The Ravine Trail follows the rim of the 185 feet wide by 25 feet deep ravine with a stream flowing at the bottom. Among the species nearby are swamp azalea, black walnut, and the national champion loblolly-bay.

In the spring of 2009, the Live Oak Trail was completed. Many of the live oak trees along the trail are over a century old.
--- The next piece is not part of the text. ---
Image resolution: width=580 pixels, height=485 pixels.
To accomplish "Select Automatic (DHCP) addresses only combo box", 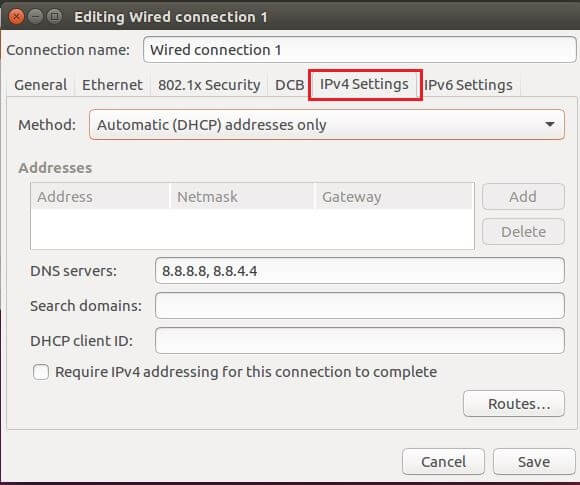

Educational signs can be found throughout the arboretum which identify tree species and provide information about habitats. Point of interest codes are also posted for scanning by visitors with a Smartphone. Ron Littlepage, a columnist for the Florida Times-Union called it "one of our area's great parks".

==Projects==
The second Saturday of each month is a volunteer work day, but individual groups have completed special projects at other times. Church groups have built two bridges, Eagle Scouts have constructed bridges, fences, trails, and benches. Funding for larger projects comes from numerous sources. A grant from JEA funded the installation of an accessible pit toilet and a lakeside pavilion. The city tree fund helped purchase over 400 trees and shrubs around the lake. Recreational Equipment Inc (REI) funded regrading a portion of the Jones Creek Trail and installation of accessible creekside seating. The original educational signs were donated by Greenscapes of Jacksonville. Local garden clubs have donated educational signs, benches, and the patio for the pavilion. Pooled donations from members and friends and earned income from events have funded installation of prefabricated storage and maintenance sheds, building two boardwalks, and regrading the Lake Loop to under 5% slope.

==Incident==
In late September 2010, thieves broke into the on-site storage container and stole all of JAG's gas-powered tools, including a backpack blower, hand blower, chainsaw, and two weed wackers. They also took the organization's All-terrain vehicle. The $10,000 loss was not covered by insurance. None of the gear was ever recovered, but most of the equipment was replaced by generous individuals.

==Awards==
The Jacksonville Arboretum and Botanical Gardens was honored with the Civic Horticultural Leadership Award from Greenscape of Jacksonville at Mayor John Peyton's Environmental Luncheon on April 3, 2009.
JAG was also the recipient of the 2010, HandsOn Earth Award from HandsOn Jacksonville.

==Future plans==
The Conceptual Master Site Plan is a wish list for the next decade and beyond. It includes a visitor center, greenhouse, event lawn, and ethnobotanical gardens.